Material provided: Begin

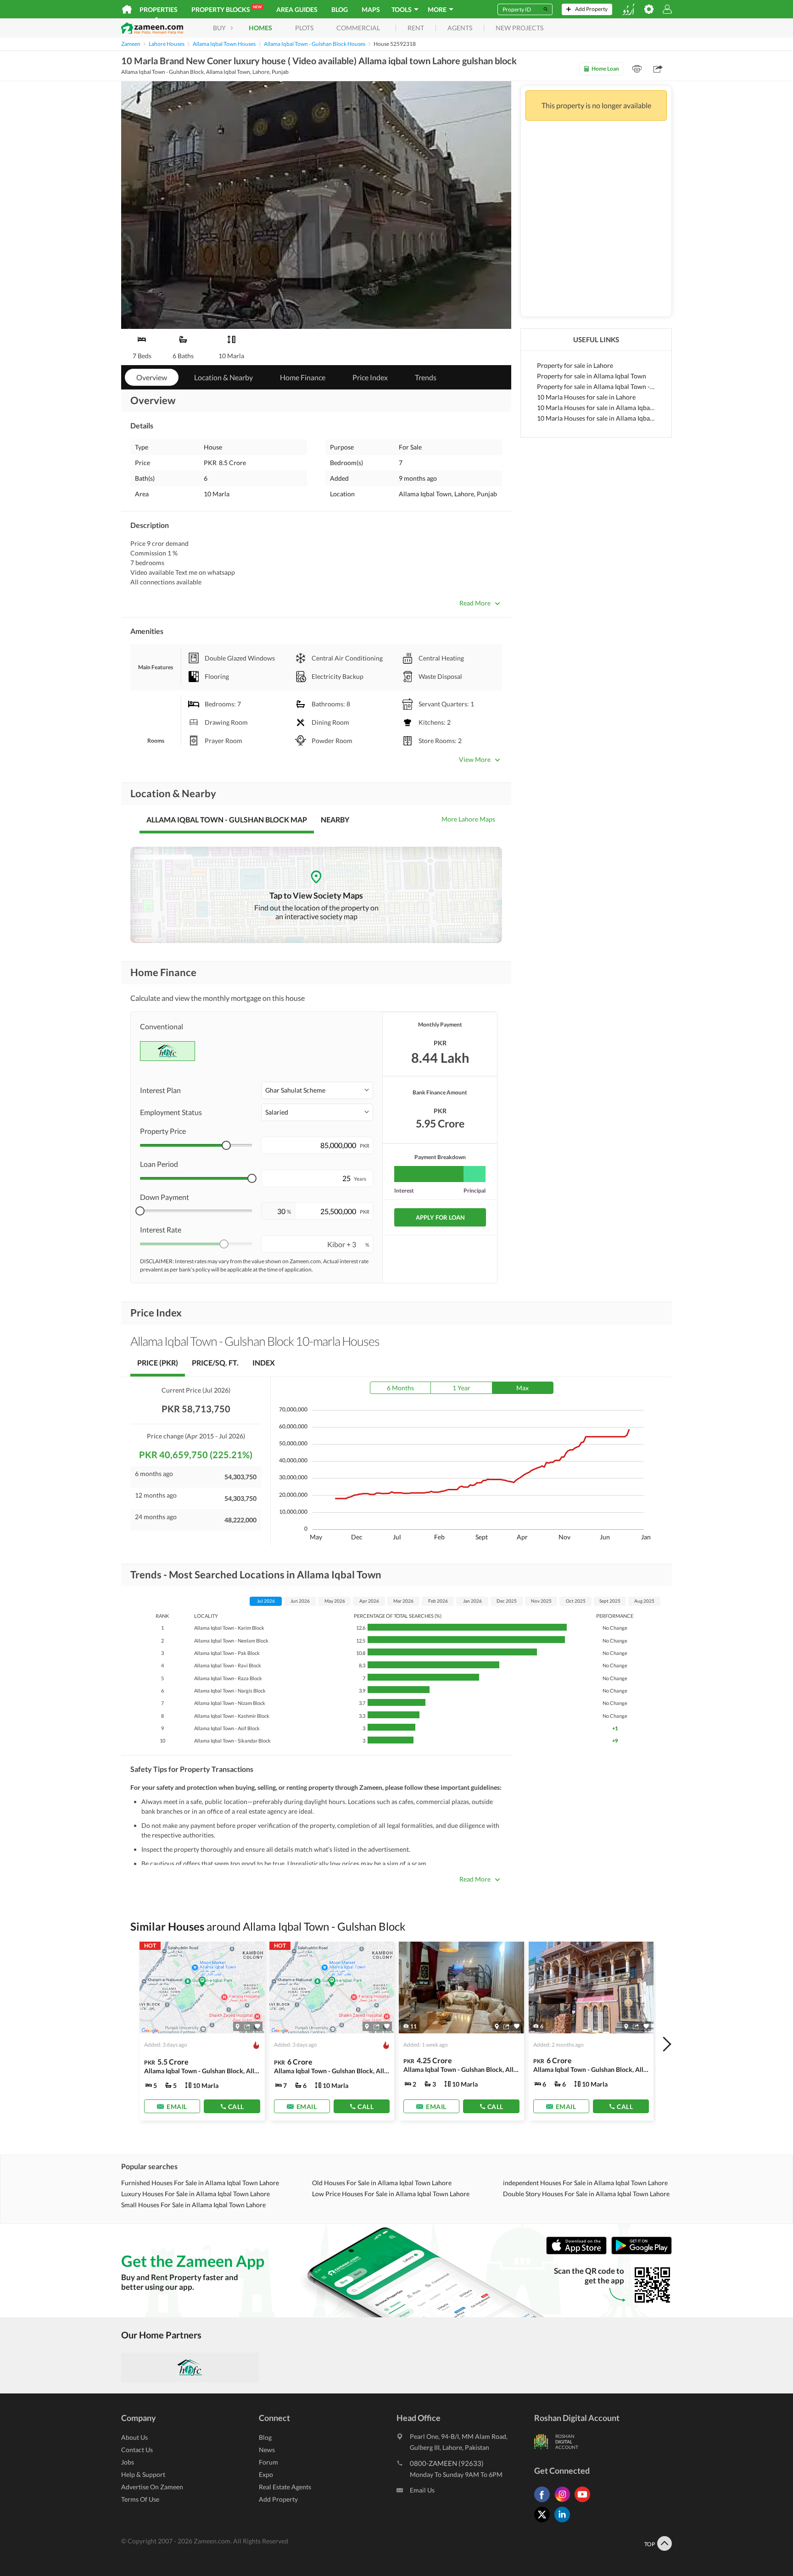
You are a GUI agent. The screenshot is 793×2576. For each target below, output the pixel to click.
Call (236, 2106)
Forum (268, 2462)
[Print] (637, 68)
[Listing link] (202, 2031)
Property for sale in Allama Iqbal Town (591, 376)
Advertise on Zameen (152, 2487)
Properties (159, 9)
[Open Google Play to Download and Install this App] (641, 2252)
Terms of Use (140, 2499)
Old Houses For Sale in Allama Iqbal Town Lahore (382, 2183)
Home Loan (605, 68)
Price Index (370, 377)
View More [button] (475, 759)
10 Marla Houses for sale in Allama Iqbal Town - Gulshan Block (596, 418)
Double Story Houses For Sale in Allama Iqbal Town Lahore (586, 2194)
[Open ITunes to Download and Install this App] (578, 2252)
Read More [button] (475, 603)
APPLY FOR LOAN (440, 1217)
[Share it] (247, 2026)
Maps (371, 9)
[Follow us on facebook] (544, 2502)
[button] (317, 1090)
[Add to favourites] (257, 2026)
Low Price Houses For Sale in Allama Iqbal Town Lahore (390, 2194)
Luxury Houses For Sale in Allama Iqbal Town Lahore (195, 2194)
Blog (339, 9)
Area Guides (297, 9)
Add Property (278, 2499)
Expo (266, 2474)
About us (134, 2437)
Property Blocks (226, 9)
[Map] (237, 2026)
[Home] (127, 9)
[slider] (226, 1145)
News (267, 2450)
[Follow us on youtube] (585, 2502)
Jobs (127, 2462)
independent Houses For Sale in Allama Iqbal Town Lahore (585, 2183)
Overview (151, 377)
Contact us (137, 2450)
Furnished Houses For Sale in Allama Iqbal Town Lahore (200, 2183)
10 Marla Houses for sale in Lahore (586, 397)
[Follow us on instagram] (564, 2502)
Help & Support (143, 2474)
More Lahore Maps (468, 819)
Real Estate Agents (285, 2487)
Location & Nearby (223, 377)
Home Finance (302, 377)
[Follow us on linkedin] (564, 2522)
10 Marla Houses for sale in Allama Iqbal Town (596, 407)
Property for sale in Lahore (575, 365)
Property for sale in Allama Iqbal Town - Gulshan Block (596, 386)
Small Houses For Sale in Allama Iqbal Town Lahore (193, 2205)
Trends (425, 377)
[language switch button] (628, 9)
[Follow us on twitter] (544, 2522)
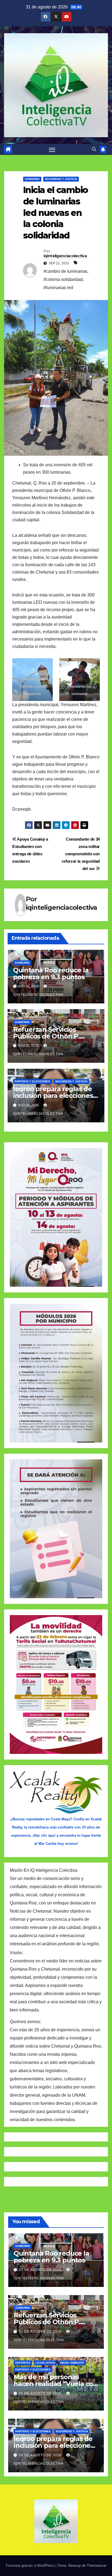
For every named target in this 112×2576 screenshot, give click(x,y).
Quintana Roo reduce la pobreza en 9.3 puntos (51, 973)
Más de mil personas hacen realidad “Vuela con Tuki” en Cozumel (55, 2383)
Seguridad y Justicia (61, 178)
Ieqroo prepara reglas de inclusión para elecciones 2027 (53, 1095)
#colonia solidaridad (63, 279)
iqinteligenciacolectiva (65, 255)
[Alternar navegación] (52, 149)
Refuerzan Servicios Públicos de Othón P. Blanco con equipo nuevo (53, 1036)
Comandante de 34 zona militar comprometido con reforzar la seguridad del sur (81, 854)
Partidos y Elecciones (32, 1081)
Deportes (22, 2362)
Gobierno (32, 178)
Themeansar (96, 2565)
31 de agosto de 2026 (41, 2270)
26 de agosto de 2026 (41, 2455)
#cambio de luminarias (65, 271)
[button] (94, 149)
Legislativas (45, 2362)
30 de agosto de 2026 (41, 2393)
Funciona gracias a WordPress (30, 2565)
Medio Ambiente (72, 2362)
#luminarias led (58, 287)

Material provided: End

#### [The problem]
Say again, exactly, only those lines of the records that run from the start through the line with "Home Loan (605, 68)". Pictures are to be skipped.

#### [Result for this task]
You are a GUI agent. The screenshot is 793×2576. For each target below, output the pixel to click.
Call (236, 2106)
Forum (268, 2462)
[Print] (637, 68)
[Listing link] (202, 2031)
Property for sale in Allama Iqbal Town (591, 376)
Advertise on Zameen (152, 2487)
Properties (159, 9)
[Open Google Play to Download and Install this App] (641, 2252)
Terms of Use (140, 2499)
Old Houses For Sale in Allama Iqbal Town Lahore (382, 2183)
Home Loan (605, 68)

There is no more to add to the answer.